Minister of finance, Kemi Adeosun, has allayed fears over Nigeria’s debt burden, saying it is sustainable and under control.
LEADERSHIP Weekend recalls that the International Monetary Fund (IMF) had few days ago raised the alarm over Africa’s rising dept profile.
But speaking to newsmen on the sidelines of the G20 finance ministers and Central Bank governors’ meetings at the ongoing 2018 IMF and World Bank meeting in Washington DC, Adeosun said Nigeria had nothing to worry about concerning its debt profile.
She said: “It is correct that debt levels in low-income countries are a threat but Nigeria is better described as a middle-income country. The concern that has been expressed, and it’s a legitimate one, is that debt levels in those countries are at 55 per cent of Gross Domestic Product (GDP), which is very high, but Nigeria’s is at less than 20 per cent. So we are not one of the countries they have expressed concerns about.

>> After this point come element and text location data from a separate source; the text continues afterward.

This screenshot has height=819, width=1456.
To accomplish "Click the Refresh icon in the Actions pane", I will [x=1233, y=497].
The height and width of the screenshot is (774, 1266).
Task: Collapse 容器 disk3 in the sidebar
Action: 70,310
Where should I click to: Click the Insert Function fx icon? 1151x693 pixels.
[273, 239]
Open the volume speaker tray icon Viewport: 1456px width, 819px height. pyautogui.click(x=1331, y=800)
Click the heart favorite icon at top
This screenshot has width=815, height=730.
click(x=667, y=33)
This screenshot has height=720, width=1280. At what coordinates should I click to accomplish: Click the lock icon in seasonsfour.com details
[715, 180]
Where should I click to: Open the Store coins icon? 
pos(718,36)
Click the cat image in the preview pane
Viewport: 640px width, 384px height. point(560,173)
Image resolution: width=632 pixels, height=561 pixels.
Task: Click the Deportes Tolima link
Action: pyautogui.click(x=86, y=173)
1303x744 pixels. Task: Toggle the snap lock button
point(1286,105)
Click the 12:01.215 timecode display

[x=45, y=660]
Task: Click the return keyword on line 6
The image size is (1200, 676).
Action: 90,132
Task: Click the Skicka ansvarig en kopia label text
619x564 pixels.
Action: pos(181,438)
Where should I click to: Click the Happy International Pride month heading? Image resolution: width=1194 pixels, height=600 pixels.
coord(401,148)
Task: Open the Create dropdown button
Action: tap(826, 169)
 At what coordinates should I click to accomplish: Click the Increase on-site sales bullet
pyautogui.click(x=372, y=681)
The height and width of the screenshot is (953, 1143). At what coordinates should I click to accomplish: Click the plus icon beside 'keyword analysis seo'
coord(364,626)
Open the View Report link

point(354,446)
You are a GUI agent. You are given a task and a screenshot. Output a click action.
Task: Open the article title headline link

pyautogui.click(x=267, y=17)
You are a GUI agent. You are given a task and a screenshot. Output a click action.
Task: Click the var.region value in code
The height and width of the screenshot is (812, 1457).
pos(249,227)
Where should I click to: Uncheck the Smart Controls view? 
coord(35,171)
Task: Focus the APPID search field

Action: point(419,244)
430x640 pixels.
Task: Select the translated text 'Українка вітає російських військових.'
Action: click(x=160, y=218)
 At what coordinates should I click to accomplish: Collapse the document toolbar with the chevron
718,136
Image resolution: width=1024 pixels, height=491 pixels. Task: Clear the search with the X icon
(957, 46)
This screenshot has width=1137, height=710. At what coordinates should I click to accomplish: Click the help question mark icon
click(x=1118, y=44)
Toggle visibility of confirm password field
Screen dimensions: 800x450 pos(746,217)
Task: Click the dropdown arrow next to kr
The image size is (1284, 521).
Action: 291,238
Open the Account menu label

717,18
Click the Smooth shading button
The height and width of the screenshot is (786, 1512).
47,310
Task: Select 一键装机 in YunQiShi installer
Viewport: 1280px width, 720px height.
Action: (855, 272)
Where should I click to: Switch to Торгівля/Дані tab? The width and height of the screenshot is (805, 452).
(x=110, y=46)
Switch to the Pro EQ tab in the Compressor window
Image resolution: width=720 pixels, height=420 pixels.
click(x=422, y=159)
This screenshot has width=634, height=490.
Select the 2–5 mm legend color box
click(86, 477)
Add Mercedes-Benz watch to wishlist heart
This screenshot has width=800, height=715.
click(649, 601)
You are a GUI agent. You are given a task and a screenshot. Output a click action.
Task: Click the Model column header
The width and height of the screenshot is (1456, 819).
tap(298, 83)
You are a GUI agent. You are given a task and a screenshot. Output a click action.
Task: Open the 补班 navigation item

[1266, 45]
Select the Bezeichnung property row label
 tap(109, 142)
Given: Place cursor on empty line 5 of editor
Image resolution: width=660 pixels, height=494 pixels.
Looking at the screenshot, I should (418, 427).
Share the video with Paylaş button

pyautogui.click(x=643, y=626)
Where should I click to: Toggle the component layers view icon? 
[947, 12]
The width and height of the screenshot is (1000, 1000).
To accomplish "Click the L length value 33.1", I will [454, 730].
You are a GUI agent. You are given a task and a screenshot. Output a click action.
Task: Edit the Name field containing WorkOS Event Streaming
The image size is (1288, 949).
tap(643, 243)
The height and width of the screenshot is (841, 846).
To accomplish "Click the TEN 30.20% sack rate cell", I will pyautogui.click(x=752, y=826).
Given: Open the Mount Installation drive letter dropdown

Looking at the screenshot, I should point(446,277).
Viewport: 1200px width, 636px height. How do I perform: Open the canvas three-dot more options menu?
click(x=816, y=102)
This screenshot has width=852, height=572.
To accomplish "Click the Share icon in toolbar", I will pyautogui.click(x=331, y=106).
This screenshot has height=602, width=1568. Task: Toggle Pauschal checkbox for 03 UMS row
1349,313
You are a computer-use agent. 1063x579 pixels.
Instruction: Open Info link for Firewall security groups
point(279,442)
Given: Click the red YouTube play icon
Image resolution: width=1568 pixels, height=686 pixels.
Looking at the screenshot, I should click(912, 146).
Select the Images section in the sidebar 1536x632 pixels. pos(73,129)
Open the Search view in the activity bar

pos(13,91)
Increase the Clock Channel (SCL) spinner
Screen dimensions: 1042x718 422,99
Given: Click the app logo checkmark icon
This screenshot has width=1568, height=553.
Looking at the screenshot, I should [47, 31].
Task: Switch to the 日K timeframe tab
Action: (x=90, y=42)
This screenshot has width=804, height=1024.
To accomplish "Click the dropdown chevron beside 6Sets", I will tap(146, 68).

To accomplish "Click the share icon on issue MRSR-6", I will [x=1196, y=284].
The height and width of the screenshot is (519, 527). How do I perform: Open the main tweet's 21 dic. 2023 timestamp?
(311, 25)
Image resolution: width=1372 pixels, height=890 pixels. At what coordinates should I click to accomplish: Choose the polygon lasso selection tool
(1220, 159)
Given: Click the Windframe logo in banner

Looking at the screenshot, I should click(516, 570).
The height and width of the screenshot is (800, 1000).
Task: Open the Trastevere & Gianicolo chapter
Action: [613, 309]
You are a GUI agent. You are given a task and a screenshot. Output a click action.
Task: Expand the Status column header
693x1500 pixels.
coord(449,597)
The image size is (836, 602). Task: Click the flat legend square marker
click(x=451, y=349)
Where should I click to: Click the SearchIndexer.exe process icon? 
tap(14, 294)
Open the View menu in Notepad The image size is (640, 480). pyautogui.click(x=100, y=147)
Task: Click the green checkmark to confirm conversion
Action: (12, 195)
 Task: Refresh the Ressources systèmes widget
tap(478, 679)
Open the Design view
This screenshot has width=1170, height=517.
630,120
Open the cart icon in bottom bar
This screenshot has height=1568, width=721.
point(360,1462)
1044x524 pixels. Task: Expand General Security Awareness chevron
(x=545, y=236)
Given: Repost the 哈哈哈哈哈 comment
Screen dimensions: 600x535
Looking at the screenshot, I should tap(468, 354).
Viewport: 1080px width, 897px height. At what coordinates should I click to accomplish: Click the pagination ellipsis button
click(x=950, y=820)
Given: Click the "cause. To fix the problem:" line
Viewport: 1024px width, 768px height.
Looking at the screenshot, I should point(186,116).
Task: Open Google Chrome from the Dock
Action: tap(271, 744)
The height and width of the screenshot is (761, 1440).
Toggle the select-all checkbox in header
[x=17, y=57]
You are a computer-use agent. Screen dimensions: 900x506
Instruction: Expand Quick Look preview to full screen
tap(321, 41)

“However we will continue to manage our debt very, very responsibly. We are at 20 per cent of GDP and we do not intend to grow it aggressively. We are doing well at the moment as debt rate to revenue is going down gradually as we replace debt with revenue and refinance our debt.”
According to the finance minister, the government will keep monitoring and analysing its
debt levels at every stage so that it does not fall into the trap that most African states had fallen into.
She reminded Nigerians that due to recession and near total collapse of major sources of income which the present administration had inherited from the former one, the government had no choice but to borrow in order to save the country.
“There were two options. One was austerity, cut back, lay people off and wait for the oil prices to rebound.
“The other was to be more aggressive by expanding the budget, take on more debt and invest in infrastructure in the hope that you will get growth going and then you will be able to develop more revenues.
“Step one, two and three of that has been done: We expanded our budget; we pumped money into the economy; we made sure that recession wasn’t prolonged and we are now back into growth.
“What we need to do now is to accelerate that growth and focus on revenue mobilisation which in turn will reduce our debt pressures.
“Some of the ministers that I was in the meeting with (are from countries that) are still in recession. And that means real pain for a long time.
“”In Nigeria, to shorten it we had to borrow in order to do so and I make no apologies for that; that was the right thing to do,” she asserted.
On Thursday, the IMF managing director, Ms Christine Lagarde, had said that global debt stood at $164 trillion, which was 25 per cent of global GDP.
She said the rising debt levels presented risk to low-income countries, adding that such countries may face hardship and be unable to repay these debts if they do not look for other measures rather than borrowing.